Wednesday, October 12, 2011

Taman Bacaan Arini



                Hangatnya mentari pagi ini membuatku ingin segera sampai kampus. Dengan memegang sebuah novel percintaan aku menunggu bus 57 di terminal blok M. Kulirik jam tangan monolku sudah menunjukkan jam 7.30 yang berarti sudah setengah jam aku menunggu.
“Lama sekali sih..” desahku ditengah kerumunan. Mataku berhenti pada seorang anak jalanan tepat disebarang tempatku menunggu, aku melihat ada yang aneh dengan anak itu. Seharusnya dia mengamen atau meminta-minta seperti anak jalanan yang lainnya, tapi dia mengintip koran yang dibawa oleh seorang lelaki paruh baya. 


“Apa dia copet?” kataku dalam hati. Sebelum aku sepat memastikan, bis 57 melintas dan aku segera naik.
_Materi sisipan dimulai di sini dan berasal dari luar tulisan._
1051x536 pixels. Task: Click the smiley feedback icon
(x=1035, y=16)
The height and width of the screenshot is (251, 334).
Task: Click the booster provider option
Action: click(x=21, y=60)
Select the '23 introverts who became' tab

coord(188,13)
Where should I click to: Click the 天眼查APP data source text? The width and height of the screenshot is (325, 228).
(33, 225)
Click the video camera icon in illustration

Melihat kejadian tadi aku menjadi gelisah sendiri didalam, kucoba menghilangkan rasa gelisahku dengan melanjutkan novel percintaan di tanganku.
                Sampai dikampus aku berlari-lari kecil menuju kelas. Tepat jam 8 aku sampai dikelas, kelas sudah ramai namun belum ada dosen. Aku menuju kursi kosong disamping Baeti.
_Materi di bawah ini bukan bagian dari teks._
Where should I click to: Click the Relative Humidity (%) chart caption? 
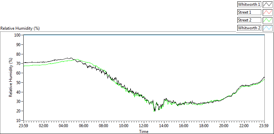20,28
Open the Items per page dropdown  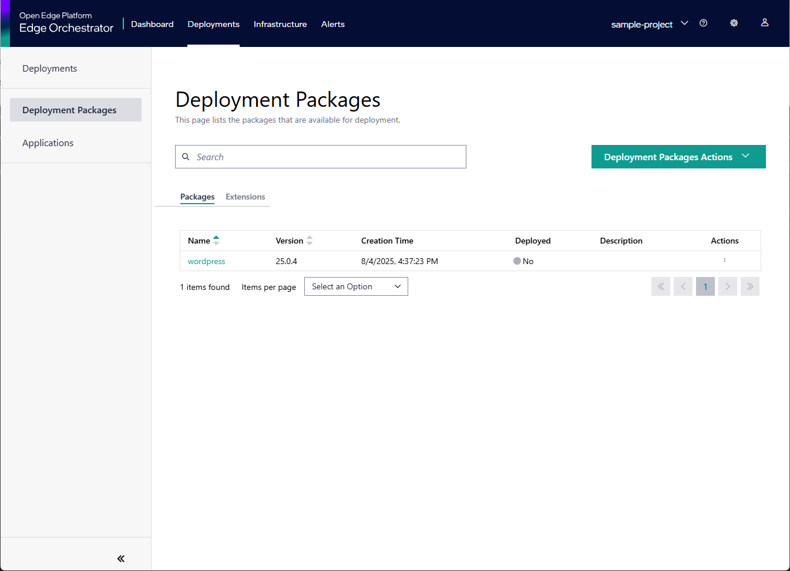pyautogui.click(x=356, y=286)
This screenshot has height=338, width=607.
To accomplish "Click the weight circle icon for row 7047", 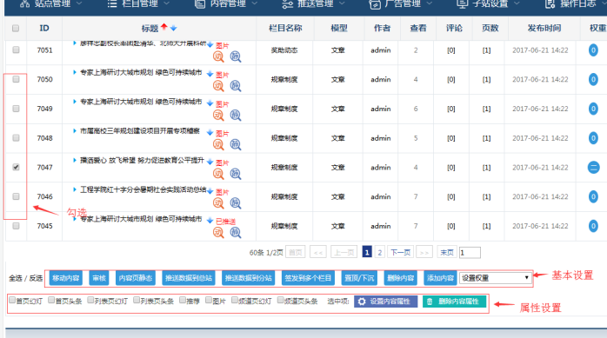I will click(x=593, y=168).
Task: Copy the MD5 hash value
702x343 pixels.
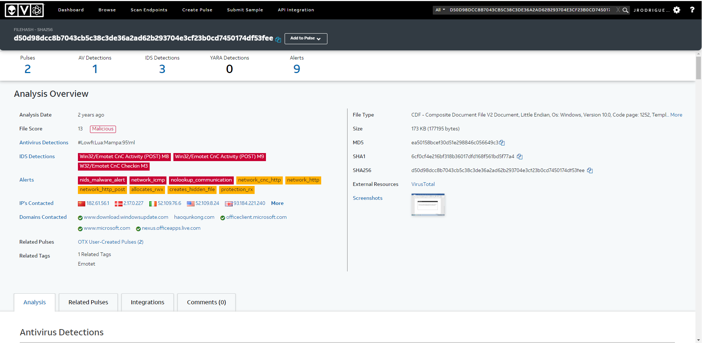Action: tap(502, 143)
“Heh Mira, tumben kamu telat” bisik Baeti saat aku duduk dan mengatur nafas.
“Biasa bis 57 datengnya engga liat jadwal, aku tadi nunggu setengah jam diterminal” jawabku. Dosen datang dan kuliah pun dimulai.
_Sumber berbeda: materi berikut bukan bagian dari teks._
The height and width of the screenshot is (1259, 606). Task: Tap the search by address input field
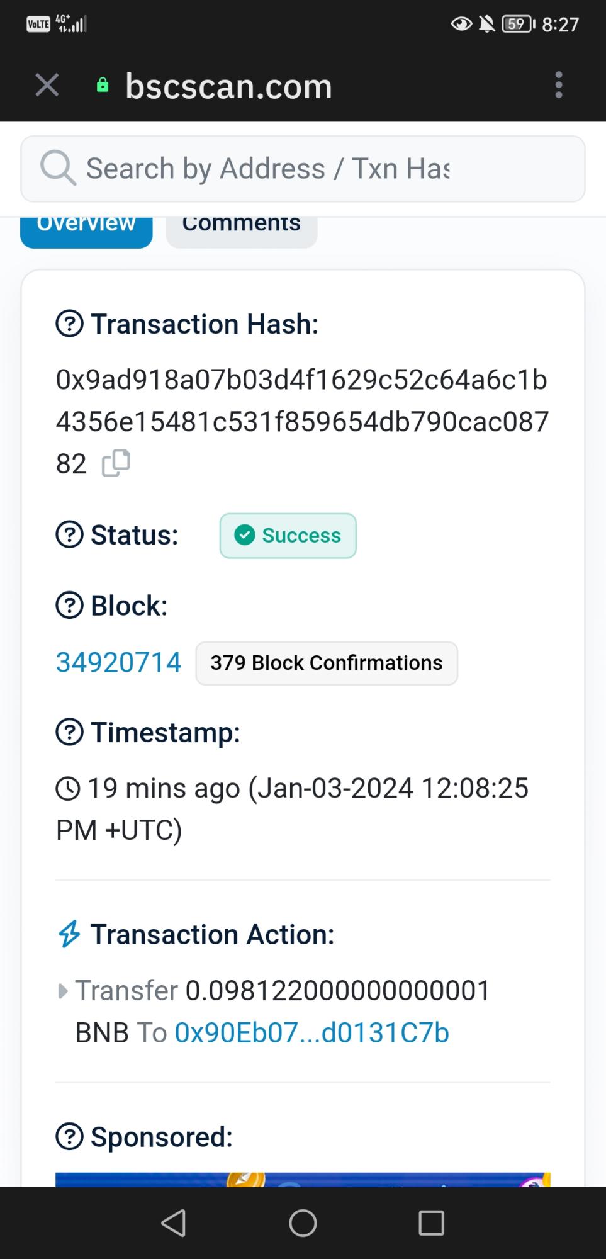(x=302, y=168)
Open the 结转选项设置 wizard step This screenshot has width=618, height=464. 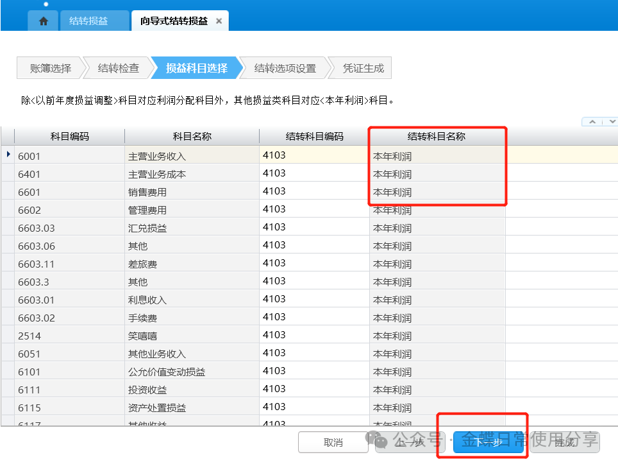click(285, 68)
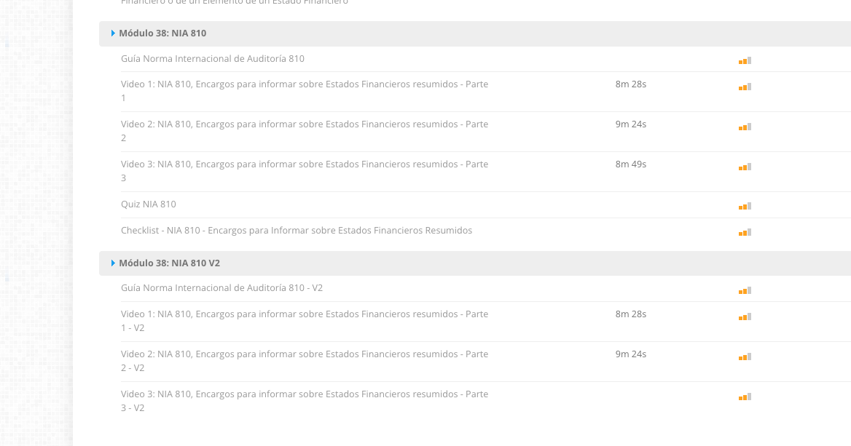The image size is (851, 446).
Task: Open Video 3: NIA 810 Parte 3
Action: point(304,164)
                Selesai kuliah aku berbincang dengan Baeti tentang anak kecil yang aku lihat diterminal tadi pagi, aku masih penasaran dengan anak itu.
“Jangan macem-macem Mira, nanti malah bahaya” Baeti menasehatiku. Aku hanya mengangguk, memang benar kata Baeti tapi hati dan pikiranku tetap tertuju pada anak jalanan itu.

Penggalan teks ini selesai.